O coordenador do Programa de Doenças Sexualmente Transmissíveis e Aids, Pedro Chequer, disse que a orientação do ministro para esse ano é de enfocar principalmente a educação nas campanhas sobre a aids. "Queremos estimular os jovens a adiarem a iniciação sexual porque essa é uma medida importante para proteger-se contra a epidemia", contou ele. "Mas para aqueles que já iniciaram suas vidas sexuais, vamos continuar recomendando com vigor o uso do preservativo", avisou.

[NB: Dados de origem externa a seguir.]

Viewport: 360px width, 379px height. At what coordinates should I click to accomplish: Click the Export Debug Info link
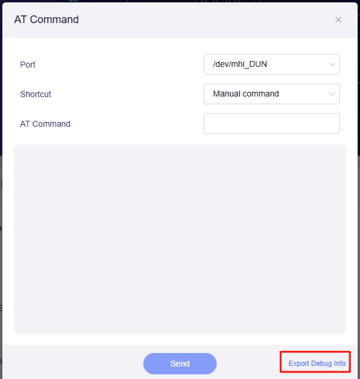[317, 363]
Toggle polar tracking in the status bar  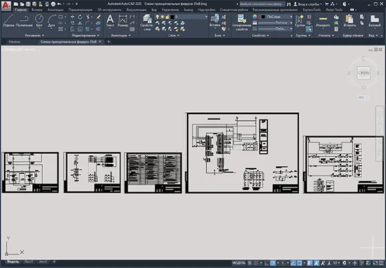coord(273,263)
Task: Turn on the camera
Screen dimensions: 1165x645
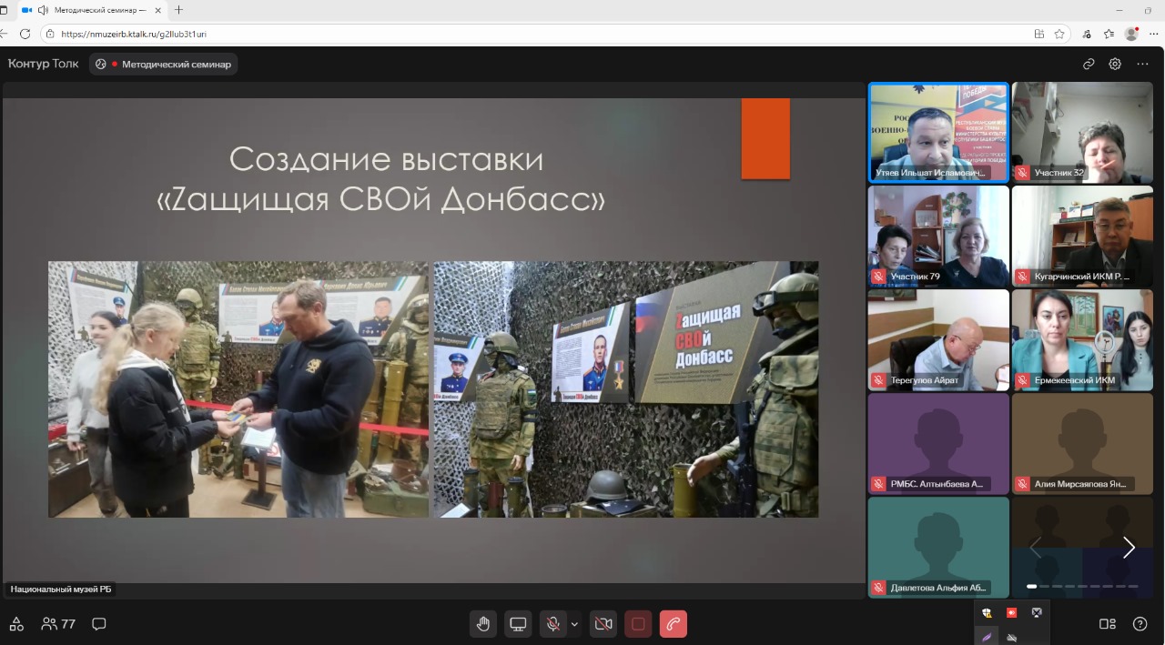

"Não podemos abrir mão do único mecanismo de prevenção". O deputado, no entanto, acredita que as campanhas não estão fazendo os jovens usarem o preservativo. "Aliás, esses preservativos não protegem 100% contra a aids", disse ele. "Só o que as campanhas conseguem é banalizar o sexo". Para o deputado, o governo não pode continuar a "insistir em veicular uma propaganda enganosa, incitando crianças a usarem preservativo distribuídos nas ruas como se fossem bombons".
Cavalcanti é um velho conhecido dos parlamentares da chamada ala progressista. Faz parte de um grupo que vem conseguindo adiar a votação do projeto de lei da ex-deputada petista Marta Suplicy, que permite a parceria civil entre homossexuais. Para deixar clara sua posição, ostenta, com orgulho, em seu gabinete na Câmara, uma foto sendo abençoado pelo Papa João Paulo II. Cavalcanti também foi o autor da lei "Carla Perez", que proíbe a veiculação pela televisão, entre as 6 e 22 horas, de cenas de sexo, pornografia, violência e de "ações que desrespeitam os valores morais e éticos da sociedade"."Vou analisar o mercado de preservativos e conversar com os companheiros para ver se há chances de instalar uma CPI", explicou o deputado. Mas ele já está satisfeito com a intenção do governo de realizar campanhas educacionais para evitar a gravidez na adolescência. "Agora, reconhece que não se deve ensinar as crianças brasileiras a usarem a camisinha e sim convencê-las a não ingressar tão cedo na vida sexual", acredita.